_Directions_. Exactly the lines from the one holding "Instruction: Click the orange" through the end of the material below must be printed, nothing more, and the pictures must be dropped.

□ □ □ □

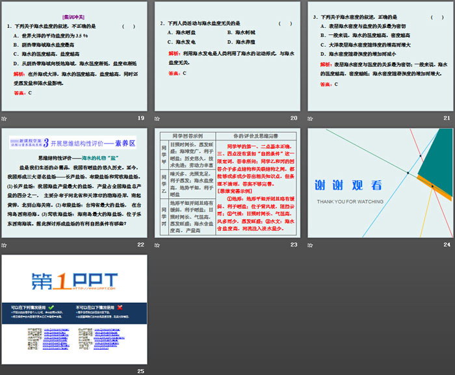Screen dimensions: 455x375
Task: Click the animation star under slide 23
Action: click(x=157, y=244)
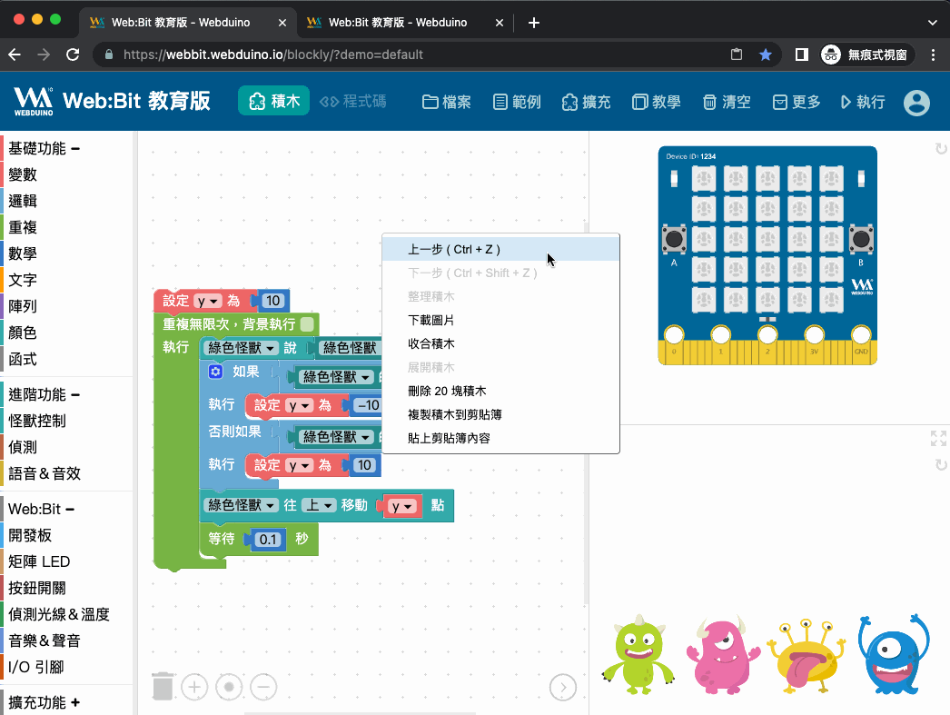Click the trash can icon in workspace
The width and height of the screenshot is (950, 715).
click(163, 686)
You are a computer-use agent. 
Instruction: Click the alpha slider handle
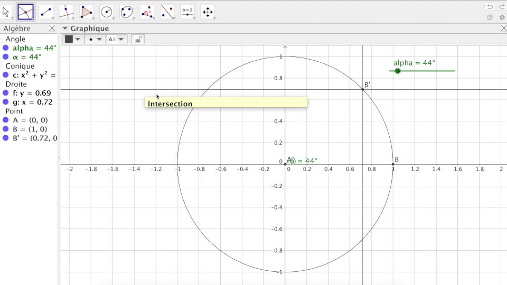[398, 71]
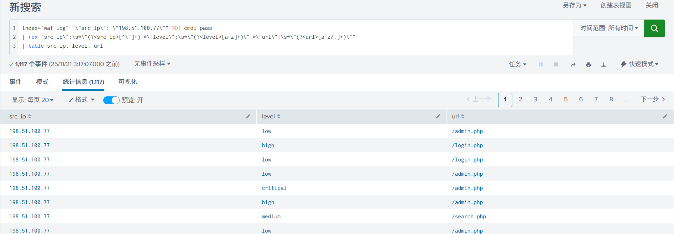
Task: Open the search mode dropdown
Action: tap(639, 64)
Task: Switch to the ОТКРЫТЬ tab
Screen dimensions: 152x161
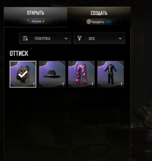Action: [x=35, y=17]
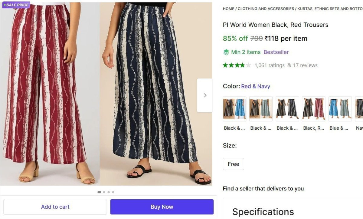Screen dimensions: 363x219
Task: Open Clothing and Accessories breadcrumb
Action: coord(266,9)
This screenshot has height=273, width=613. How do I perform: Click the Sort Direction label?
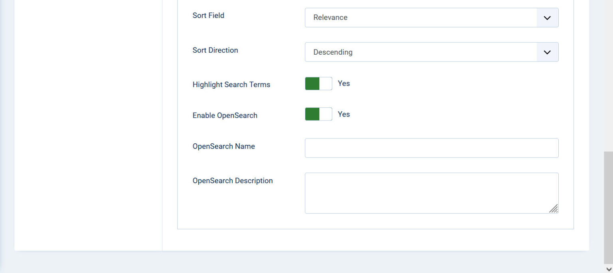[215, 50]
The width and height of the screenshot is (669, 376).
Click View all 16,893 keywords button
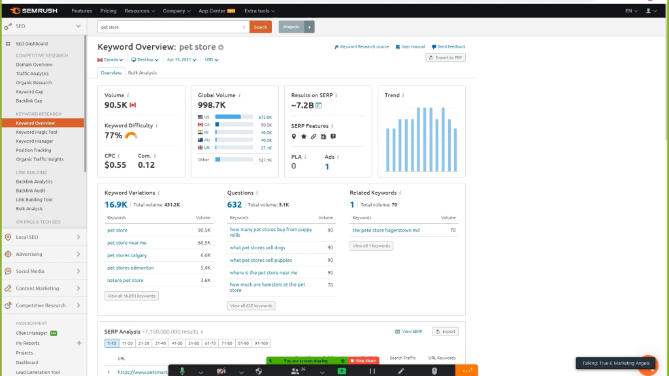pyautogui.click(x=131, y=296)
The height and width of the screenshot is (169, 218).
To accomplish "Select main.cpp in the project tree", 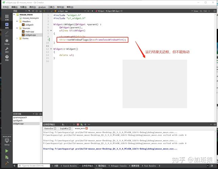I will tap(30, 31).
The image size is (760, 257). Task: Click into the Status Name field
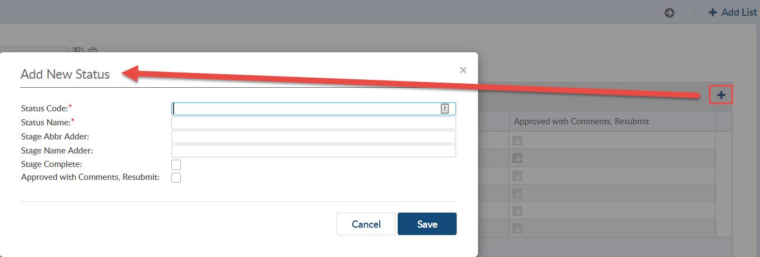(313, 123)
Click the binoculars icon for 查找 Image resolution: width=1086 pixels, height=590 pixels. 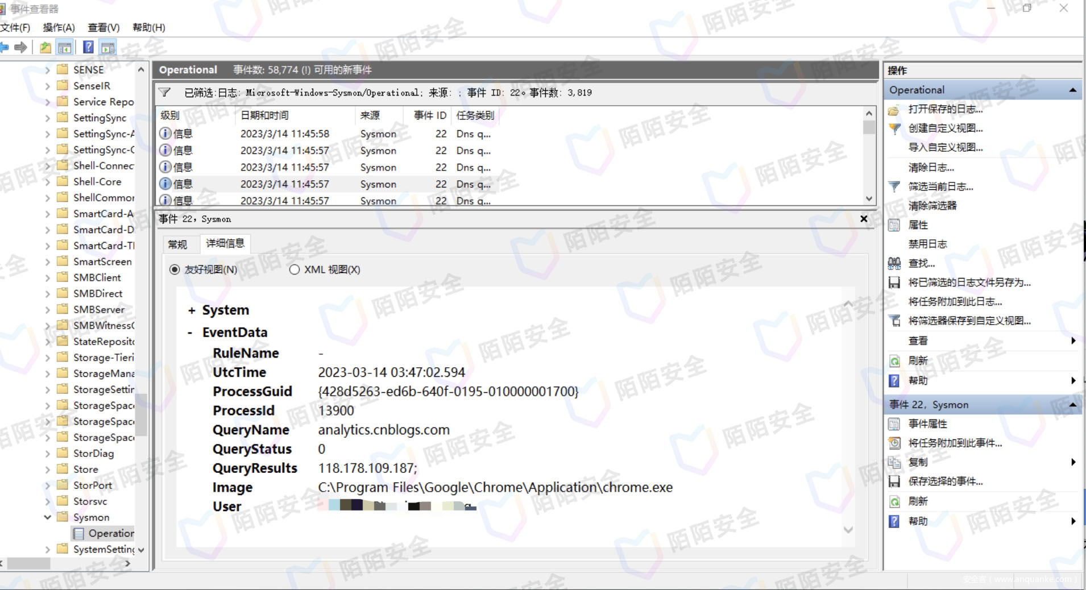click(x=894, y=263)
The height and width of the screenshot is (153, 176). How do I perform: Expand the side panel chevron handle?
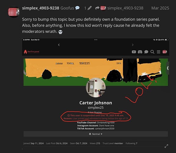coord(168,68)
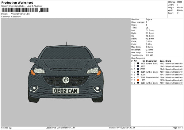
Task: Click the antenna on the car roof
Action: point(66,44)
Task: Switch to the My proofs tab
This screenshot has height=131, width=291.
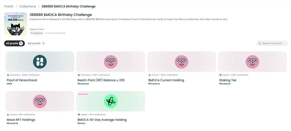Action: pyautogui.click(x=34, y=43)
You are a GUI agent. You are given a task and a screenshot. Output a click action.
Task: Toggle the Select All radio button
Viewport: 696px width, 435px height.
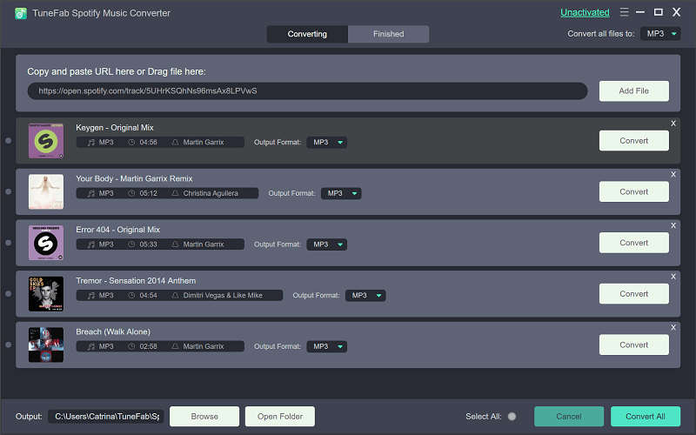point(512,417)
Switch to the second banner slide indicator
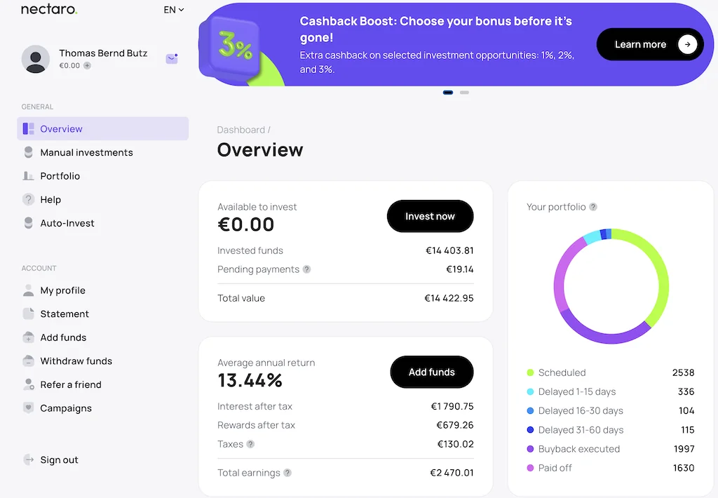The height and width of the screenshot is (498, 718). tap(464, 93)
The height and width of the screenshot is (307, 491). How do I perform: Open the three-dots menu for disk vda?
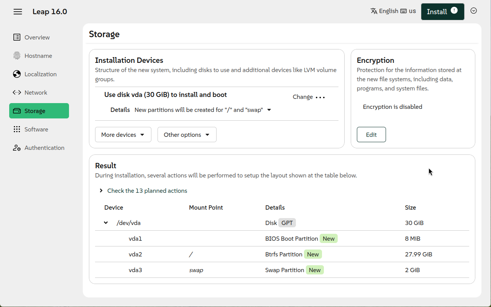(x=320, y=97)

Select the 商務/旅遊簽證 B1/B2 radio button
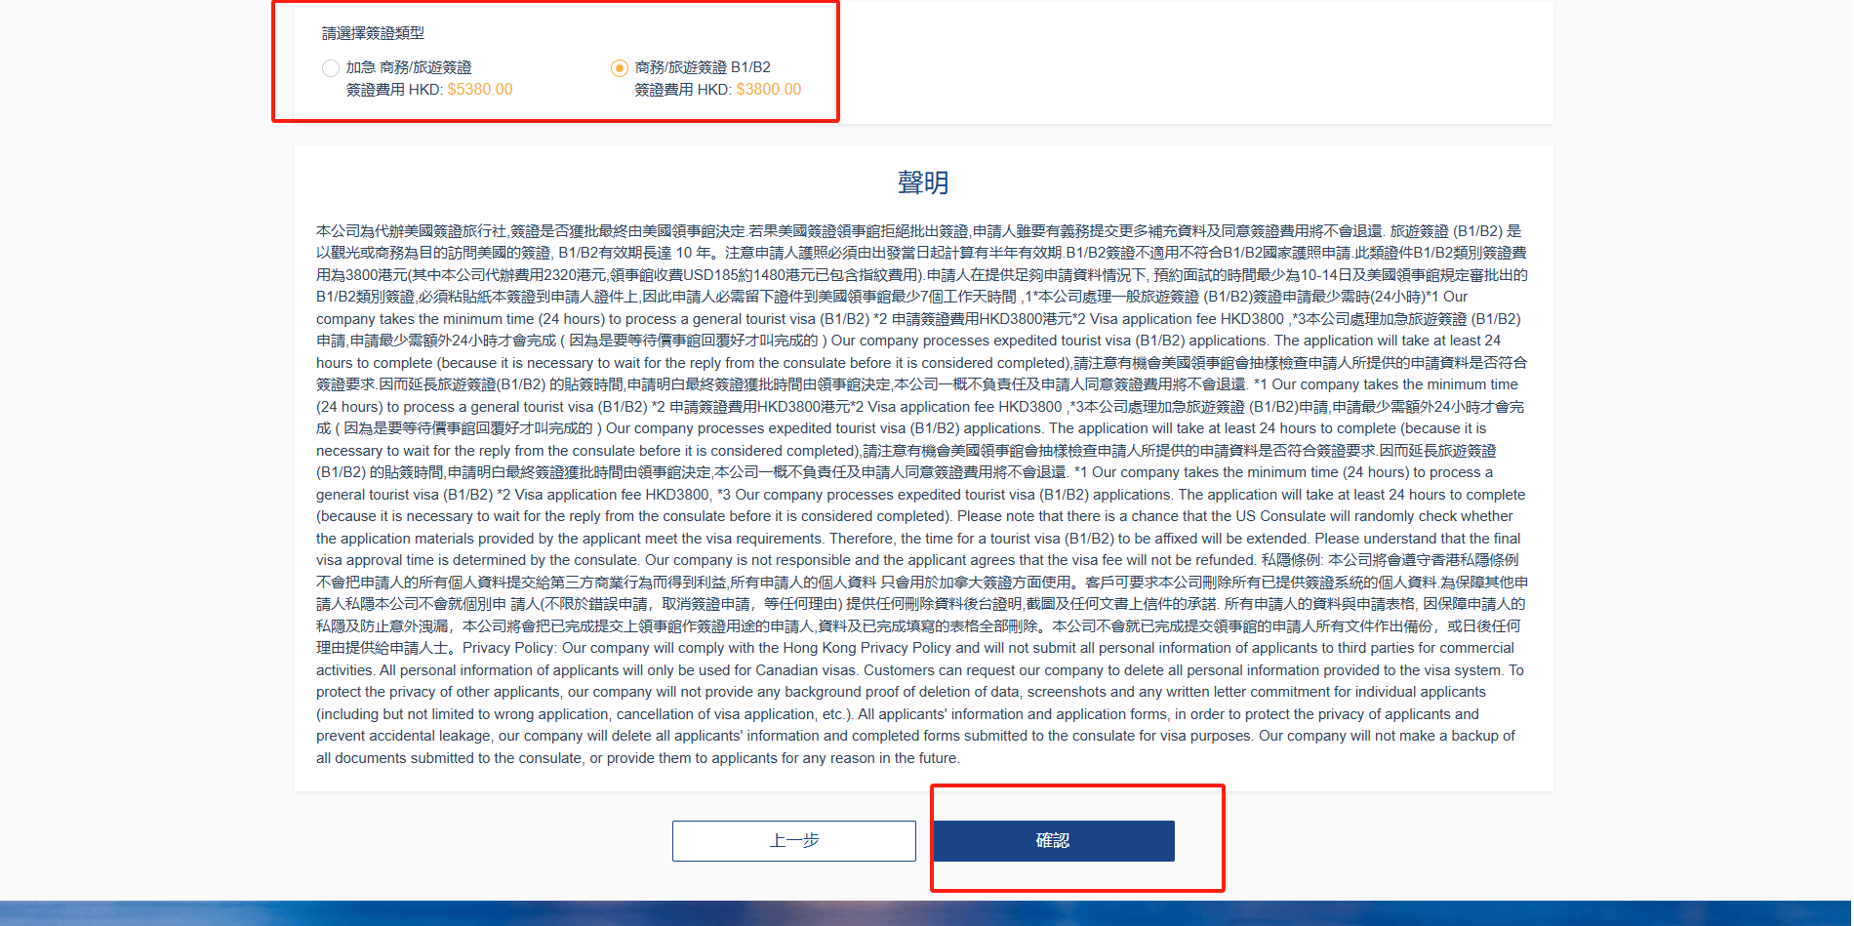click(619, 68)
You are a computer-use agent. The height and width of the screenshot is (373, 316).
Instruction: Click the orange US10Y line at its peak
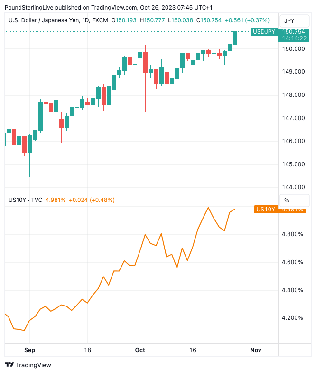(208, 207)
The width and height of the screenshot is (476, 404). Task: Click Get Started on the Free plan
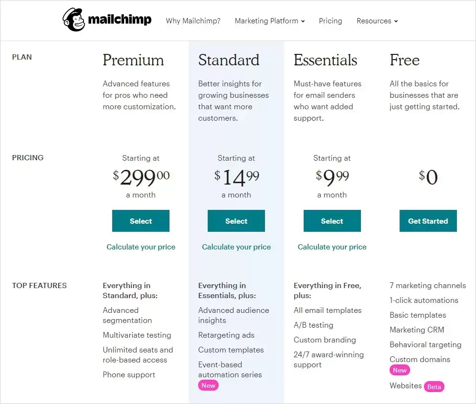coord(428,221)
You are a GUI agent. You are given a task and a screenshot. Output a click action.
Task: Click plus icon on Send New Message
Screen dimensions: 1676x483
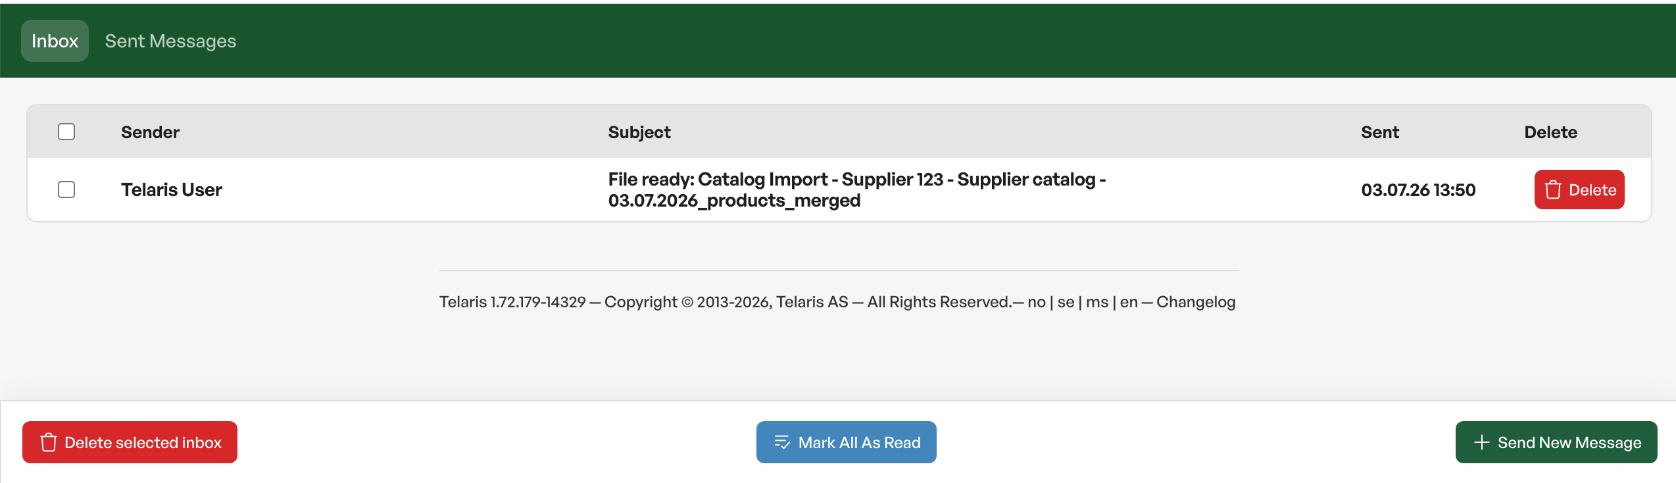(1481, 442)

□ □ □ □

_Expected answer_.
Instruction: Click the orange US10Y line at its peak
(208, 207)
The width and height of the screenshot is (476, 404). Task: Click Get Started on the Free plan
coord(428,221)
You are a GUI agent. You are given a task and a screenshot. Output a click action.
Task: Click plus icon on Send New Message
Screen dimensions: 1676x483
(1481, 442)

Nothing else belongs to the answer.